Monday, March 24, 2014

Waiting for the Knock at the Door


When somebody talks about having a calling , how do you react?
Can you relate from your own experience of being drawn to a life choice by some force outside yourself? Do you feel a twinge of envy? Are you irritated at what sounds like pious, self-justifying twaddle? Is having a calling (or claiming to have a calling) the opposite of being unsure of where you're going in life? Is a calling something that assures you you've made the right choices, and now all you have to do is play them out?
Or could having a calling mean trusting you're where you're supposed to be right now and what the next step has to be, but not having a clue about what happens after that?
When I was taking Sacred Intimacy training, one of our teachers said that before every session--once we'd prepared the space of meeting and were simply waiting for the client's knock at the door--we ought to repeat to ourselves. "I know what I'm doing. I have no idea what I'm doing."
 I've come to believe that that moment of waiting for the knock is the essence of calling: not the reassurance that it will all unfold as it ought, much less that you're confident in what you're doing, but trust, in the face of uncertainty, that this is the right place to be, and that radical availability is the right way to meet the unknown Visitor. You expect the knock will come, but you don't know for sure. You don't know what to anticipate once the door opens, can't know the full depths of the person you'll greet in that moment (even if you've met many times before), can't predict the complex swirl of emotions, longings, and history that he'll share when he comes into the room. But you trust that you need to be where you are, and that meeting him is why you're there.

Saturday, March 1, 2014

Polite Forms of Address

For better or worse, having only the briefest and most limited acquaintance with almost anything has never kept me from offering an opinion about it.

============================================================

# Goal a
In the post about waiting for the knock at the door, rewrite the passage from "Waiting for the Knock at" to "play them out?", putting "vocation" wherever "calling" appears.

============================================================

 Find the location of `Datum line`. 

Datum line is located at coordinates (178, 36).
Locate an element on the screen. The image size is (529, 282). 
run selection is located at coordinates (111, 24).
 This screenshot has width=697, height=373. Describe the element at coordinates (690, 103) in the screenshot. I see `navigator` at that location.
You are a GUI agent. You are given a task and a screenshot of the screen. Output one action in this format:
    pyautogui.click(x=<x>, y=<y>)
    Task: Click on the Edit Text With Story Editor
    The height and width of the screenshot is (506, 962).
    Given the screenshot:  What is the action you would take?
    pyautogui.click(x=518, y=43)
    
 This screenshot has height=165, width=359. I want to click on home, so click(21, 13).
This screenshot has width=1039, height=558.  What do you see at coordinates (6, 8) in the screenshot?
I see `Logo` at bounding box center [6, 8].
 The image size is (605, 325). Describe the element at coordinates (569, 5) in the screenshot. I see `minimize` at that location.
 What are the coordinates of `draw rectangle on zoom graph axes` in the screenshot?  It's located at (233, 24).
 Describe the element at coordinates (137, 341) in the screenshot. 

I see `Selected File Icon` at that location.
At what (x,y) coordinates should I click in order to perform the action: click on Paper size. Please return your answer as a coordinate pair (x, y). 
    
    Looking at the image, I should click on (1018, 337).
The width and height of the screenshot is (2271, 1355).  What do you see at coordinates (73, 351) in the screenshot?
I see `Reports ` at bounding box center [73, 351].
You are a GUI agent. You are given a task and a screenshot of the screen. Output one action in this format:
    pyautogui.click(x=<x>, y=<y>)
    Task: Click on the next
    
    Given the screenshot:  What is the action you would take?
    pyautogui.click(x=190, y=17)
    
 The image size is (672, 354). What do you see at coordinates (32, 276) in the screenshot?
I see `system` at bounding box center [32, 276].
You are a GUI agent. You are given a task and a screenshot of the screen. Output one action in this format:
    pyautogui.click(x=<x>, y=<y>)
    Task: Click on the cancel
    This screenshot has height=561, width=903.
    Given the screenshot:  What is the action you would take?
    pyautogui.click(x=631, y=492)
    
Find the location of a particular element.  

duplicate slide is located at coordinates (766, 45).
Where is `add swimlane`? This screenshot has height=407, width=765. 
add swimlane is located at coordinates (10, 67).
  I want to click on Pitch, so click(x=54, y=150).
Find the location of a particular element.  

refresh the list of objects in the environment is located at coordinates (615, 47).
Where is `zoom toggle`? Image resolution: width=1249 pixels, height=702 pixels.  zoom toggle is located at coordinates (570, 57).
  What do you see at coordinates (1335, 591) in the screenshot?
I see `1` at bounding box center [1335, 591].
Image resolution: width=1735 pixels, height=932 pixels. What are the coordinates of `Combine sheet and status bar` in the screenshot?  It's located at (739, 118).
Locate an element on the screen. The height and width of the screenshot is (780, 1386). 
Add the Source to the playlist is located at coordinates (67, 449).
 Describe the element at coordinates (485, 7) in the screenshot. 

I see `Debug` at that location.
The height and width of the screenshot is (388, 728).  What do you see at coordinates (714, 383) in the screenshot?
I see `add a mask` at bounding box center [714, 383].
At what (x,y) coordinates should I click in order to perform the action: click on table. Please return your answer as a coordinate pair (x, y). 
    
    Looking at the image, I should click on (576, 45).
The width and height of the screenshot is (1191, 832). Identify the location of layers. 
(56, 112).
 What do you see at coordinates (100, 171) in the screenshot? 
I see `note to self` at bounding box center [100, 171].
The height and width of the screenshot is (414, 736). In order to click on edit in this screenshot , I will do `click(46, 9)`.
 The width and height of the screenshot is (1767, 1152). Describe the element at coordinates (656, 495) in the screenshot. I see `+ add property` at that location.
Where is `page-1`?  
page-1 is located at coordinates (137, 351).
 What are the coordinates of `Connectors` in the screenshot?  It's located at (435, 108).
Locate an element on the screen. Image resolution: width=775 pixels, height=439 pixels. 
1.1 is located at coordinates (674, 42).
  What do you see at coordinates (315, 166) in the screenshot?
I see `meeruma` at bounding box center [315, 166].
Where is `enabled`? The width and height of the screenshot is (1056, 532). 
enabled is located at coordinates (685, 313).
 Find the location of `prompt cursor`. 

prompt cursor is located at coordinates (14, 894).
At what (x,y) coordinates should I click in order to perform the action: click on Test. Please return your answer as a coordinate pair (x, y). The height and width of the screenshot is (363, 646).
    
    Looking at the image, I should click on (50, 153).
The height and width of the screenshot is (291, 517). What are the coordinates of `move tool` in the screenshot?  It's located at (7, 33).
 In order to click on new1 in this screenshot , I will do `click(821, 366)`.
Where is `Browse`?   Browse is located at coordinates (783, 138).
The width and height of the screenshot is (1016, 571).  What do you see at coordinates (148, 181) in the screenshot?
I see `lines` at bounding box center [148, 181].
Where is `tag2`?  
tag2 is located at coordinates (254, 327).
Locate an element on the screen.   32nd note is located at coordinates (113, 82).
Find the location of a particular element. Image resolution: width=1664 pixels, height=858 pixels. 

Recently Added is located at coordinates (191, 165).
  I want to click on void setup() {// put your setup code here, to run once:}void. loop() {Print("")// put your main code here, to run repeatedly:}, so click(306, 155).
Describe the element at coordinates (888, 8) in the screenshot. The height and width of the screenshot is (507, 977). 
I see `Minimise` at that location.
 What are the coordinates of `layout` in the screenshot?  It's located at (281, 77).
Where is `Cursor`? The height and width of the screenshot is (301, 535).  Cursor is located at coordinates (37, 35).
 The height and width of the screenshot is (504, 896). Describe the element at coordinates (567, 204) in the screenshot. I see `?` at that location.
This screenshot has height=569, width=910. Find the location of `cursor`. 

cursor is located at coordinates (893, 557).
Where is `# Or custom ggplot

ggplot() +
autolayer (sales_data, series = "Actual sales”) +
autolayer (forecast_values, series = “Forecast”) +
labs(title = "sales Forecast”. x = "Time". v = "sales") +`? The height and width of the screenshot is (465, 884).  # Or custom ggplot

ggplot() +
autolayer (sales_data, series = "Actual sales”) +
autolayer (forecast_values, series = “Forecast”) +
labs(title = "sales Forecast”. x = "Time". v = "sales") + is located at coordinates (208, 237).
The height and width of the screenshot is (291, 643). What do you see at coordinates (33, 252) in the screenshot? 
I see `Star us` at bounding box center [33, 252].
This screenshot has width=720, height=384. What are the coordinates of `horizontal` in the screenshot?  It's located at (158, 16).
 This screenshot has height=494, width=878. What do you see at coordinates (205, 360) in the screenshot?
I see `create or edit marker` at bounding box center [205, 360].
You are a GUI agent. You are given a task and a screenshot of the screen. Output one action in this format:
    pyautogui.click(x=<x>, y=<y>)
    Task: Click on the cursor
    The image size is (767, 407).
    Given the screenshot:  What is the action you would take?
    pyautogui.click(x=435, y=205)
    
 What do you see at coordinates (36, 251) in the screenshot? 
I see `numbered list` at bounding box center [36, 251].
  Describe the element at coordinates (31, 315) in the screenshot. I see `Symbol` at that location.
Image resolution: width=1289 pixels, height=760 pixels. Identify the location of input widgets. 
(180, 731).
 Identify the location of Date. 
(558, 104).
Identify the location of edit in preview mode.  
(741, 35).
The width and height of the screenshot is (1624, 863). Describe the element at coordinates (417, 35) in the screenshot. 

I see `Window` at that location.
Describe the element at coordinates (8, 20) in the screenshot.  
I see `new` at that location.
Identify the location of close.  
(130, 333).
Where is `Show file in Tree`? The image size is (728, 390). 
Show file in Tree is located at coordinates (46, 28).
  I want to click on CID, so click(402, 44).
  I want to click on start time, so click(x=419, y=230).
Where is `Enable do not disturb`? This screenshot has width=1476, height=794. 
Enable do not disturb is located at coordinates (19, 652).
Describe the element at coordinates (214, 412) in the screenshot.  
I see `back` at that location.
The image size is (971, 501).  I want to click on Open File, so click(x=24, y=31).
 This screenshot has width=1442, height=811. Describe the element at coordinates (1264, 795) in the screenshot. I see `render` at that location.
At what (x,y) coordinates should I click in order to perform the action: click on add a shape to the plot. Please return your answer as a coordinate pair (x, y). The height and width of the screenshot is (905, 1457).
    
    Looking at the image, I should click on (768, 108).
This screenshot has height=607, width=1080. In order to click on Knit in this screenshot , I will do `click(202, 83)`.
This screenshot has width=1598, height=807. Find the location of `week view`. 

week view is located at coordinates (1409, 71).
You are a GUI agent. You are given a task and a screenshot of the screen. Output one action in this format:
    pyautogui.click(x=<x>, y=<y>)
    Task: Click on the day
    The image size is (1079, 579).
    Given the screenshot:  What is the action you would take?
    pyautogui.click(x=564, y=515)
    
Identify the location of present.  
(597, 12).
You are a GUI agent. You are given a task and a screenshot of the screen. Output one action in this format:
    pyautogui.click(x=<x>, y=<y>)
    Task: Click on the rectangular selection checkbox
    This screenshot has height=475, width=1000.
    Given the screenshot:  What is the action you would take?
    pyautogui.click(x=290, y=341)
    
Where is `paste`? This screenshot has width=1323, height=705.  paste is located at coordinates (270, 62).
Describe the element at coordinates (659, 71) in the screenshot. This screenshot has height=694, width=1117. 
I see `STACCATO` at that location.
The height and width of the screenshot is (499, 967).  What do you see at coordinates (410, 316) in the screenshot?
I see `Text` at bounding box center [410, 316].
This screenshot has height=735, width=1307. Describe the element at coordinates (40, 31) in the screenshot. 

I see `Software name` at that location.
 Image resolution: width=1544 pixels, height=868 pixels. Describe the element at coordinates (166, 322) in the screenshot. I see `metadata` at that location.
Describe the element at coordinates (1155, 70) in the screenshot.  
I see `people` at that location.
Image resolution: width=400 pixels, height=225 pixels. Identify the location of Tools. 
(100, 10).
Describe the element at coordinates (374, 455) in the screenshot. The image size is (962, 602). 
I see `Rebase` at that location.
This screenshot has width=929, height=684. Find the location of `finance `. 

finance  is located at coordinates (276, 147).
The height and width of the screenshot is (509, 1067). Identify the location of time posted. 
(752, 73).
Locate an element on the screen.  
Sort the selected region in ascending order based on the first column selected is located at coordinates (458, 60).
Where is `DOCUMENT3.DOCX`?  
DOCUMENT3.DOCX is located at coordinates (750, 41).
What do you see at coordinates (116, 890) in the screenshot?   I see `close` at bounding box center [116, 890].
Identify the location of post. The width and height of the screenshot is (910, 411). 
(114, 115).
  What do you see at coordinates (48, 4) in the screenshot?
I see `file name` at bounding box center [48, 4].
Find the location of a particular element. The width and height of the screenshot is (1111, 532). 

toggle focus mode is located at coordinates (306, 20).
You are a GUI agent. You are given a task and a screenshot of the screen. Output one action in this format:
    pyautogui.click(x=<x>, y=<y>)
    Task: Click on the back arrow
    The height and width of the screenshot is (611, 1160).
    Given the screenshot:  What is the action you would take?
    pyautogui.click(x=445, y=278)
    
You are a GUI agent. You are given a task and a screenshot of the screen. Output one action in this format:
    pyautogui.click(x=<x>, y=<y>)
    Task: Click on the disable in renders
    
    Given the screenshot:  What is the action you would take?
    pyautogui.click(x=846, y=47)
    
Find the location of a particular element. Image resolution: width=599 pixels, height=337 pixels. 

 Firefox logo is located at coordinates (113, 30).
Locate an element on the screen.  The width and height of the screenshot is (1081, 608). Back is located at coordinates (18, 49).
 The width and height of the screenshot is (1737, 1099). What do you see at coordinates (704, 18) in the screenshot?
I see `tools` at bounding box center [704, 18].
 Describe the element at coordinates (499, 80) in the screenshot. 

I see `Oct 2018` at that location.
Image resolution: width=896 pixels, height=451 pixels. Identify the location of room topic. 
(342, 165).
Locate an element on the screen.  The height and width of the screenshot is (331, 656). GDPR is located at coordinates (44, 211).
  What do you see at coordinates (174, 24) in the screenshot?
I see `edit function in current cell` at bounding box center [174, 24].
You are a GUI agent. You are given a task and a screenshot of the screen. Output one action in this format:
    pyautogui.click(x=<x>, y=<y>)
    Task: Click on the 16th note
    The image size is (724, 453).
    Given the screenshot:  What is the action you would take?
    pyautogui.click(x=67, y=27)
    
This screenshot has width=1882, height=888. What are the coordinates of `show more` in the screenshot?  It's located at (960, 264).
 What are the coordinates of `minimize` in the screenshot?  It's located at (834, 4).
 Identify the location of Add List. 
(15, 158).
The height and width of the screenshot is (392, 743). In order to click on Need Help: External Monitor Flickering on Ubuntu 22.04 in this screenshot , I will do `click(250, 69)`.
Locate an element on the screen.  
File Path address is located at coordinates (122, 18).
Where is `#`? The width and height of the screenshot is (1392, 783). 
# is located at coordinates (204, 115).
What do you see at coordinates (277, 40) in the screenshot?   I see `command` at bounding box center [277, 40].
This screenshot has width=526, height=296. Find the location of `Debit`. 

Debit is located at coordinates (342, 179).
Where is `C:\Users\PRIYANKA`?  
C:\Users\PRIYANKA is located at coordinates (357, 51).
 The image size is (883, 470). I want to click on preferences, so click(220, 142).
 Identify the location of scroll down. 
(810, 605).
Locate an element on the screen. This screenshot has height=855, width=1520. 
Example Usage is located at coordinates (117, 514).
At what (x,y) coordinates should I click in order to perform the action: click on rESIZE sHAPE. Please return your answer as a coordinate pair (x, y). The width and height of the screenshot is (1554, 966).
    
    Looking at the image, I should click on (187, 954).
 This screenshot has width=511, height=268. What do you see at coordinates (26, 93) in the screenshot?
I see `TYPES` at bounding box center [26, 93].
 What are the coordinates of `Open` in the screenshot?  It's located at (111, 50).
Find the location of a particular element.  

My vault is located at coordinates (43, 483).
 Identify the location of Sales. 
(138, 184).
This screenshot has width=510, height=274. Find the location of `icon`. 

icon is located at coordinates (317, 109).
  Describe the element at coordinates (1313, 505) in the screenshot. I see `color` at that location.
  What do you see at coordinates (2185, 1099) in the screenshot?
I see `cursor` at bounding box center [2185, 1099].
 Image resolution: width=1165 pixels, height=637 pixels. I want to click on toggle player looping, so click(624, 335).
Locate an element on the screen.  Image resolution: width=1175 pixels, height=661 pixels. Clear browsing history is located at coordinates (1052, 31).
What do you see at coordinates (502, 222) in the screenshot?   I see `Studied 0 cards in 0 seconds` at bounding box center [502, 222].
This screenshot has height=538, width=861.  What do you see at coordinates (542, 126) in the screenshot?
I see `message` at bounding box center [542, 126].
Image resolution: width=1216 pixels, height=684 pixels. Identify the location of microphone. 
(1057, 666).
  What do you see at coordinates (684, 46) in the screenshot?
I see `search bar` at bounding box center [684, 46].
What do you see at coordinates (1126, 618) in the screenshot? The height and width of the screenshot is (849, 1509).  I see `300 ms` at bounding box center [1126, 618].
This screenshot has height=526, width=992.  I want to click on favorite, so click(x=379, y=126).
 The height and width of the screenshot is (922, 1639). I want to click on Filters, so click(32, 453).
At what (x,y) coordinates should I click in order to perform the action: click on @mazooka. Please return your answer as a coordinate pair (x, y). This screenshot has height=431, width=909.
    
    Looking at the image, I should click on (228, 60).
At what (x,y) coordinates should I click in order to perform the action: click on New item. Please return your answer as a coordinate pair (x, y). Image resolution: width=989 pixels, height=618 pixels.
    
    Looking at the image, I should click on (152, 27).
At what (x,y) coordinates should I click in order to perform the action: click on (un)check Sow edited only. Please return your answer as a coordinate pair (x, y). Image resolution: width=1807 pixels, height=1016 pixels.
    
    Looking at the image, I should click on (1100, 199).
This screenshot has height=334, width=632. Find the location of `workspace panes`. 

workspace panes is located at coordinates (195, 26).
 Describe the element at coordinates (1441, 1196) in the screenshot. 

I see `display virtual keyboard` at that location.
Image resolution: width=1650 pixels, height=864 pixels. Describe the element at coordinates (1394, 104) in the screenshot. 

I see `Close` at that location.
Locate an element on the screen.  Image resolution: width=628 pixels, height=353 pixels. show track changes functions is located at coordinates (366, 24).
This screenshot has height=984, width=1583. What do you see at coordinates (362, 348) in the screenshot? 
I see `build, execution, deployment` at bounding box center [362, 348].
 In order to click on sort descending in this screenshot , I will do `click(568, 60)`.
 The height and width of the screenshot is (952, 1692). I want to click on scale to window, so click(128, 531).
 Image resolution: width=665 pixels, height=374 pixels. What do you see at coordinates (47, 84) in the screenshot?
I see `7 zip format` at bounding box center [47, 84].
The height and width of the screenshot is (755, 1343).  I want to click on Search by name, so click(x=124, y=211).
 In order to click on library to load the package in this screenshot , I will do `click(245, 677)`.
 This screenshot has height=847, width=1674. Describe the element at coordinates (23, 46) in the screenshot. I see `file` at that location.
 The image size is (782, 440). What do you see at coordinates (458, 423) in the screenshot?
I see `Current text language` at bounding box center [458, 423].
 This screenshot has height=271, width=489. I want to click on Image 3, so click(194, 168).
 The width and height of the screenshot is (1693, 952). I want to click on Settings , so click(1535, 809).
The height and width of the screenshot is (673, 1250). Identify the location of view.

============================================================

# Goal b
Reproduce the listing from the line with "What do you see at coordinates (36, 251)" to the line with "week view is", both included, without changing anything.

# Task solution a
Waiting for the Knock at the Door


When somebody talks about having a vocation , how do you react?
Can you relate from your own experience of being drawn to a life choice by some force outside yourself? Do you feel a twinge of envy? Are you irritated at what sounds like pious, self-justifying twaddle? Is having a vocation (or claiming to have a vocation) the opposite of being unsure of where you're going in life? Is a vocation something that assures you you've made the right choices, and now all you have to do is play them out?

# Task solution b
 What do you see at coordinates (36, 251) in the screenshot? 
I see `numbered list` at bounding box center [36, 251].
  Describe the element at coordinates (31, 315) in the screenshot. I see `Symbol` at that location.
Image resolution: width=1289 pixels, height=760 pixels. Identify the location of input widgets. 
(180, 731).
 Identify the location of Date. 
(558, 104).
Identify the location of edit in preview mode.  
(741, 35).
The width and height of the screenshot is (1624, 863). Describe the element at coordinates (417, 35) in the screenshot. 

I see `Window` at that location.
Describe the element at coordinates (8, 20) in the screenshot.  
I see `new` at that location.
Identify the location of close.  
(130, 333).
Where is `Show file in Tree`? The image size is (728, 390). 
Show file in Tree is located at coordinates (46, 28).
  I want to click on CID, so click(402, 44).
  I want to click on start time, so click(x=419, y=230).
Where is `Enable do not disturb`? This screenshot has width=1476, height=794. 
Enable do not disturb is located at coordinates (19, 652).
Describe the element at coordinates (214, 412) in the screenshot.  
I see `back` at that location.
The image size is (971, 501).  I want to click on Open File, so click(x=24, y=31).
 This screenshot has width=1442, height=811. Describe the element at coordinates (1264, 795) in the screenshot. I see `render` at that location.
At what (x,y) coordinates should I click in order to perform the action: click on add a shape to the plot. Please return your answer as a coordinate pair (x, y). The height and width of the screenshot is (905, 1457).
    
    Looking at the image, I should click on (768, 108).
This screenshot has height=607, width=1080. In order to click on Knit in this screenshot , I will do `click(202, 83)`.
This screenshot has width=1598, height=807. Find the location of `week view`. 

week view is located at coordinates (1409, 71).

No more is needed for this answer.